There is a quick way to get the rowcount on a CI table though.  Just a
note of caution this method does not give 'guarenteed' results.

    SELECT rowcnt AS [RowCount]
    FROM sysindexes
    WHERE indid IN (1,0)
        AND OBJECTPROPERTY(id, 'IsUserTable') = 1
        AND OBJECT_NAME(id) = 'testtable' 


cheers


Michael M

Interesting but also confusing.  It sounds like a CI is always
preferable but apparently not or there would not be a "religious" aspect
to it.  But the author does not describe any downsides, or at least in
sufficient extent to allow me to discern it as such. 

If a nci is a separate object somewhere, with pointers to the real
object (which describes my understanding if the nci) then is it faster
to scan, looking for matches (because it is not a table scan)?  IOW, my
understanding of a table scan was that each row of data is stored (more
less) together on the disk.  Thus a "table scan" has to wade through 99
million reads of the entire record, whereas a NCI is a separate
structure and thus the data read while "scanning" the index is just the
data (an integer in this case) plus the leaf pointer (probably another
integer) - less data to read off the disk.

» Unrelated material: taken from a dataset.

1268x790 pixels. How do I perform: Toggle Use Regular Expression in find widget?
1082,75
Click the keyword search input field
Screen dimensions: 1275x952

In this case, the data in an autonumber integer PK has no meaning, it is
nothing more than a pointer to the data, thus all of the arguments for
using a ci are moot.  Sorting by the autonumber integer PKID is
meaningless.  Even if the data was originally stored in some order (last
name / first name or
something) the integer PKID does not reflect that meaning in any way.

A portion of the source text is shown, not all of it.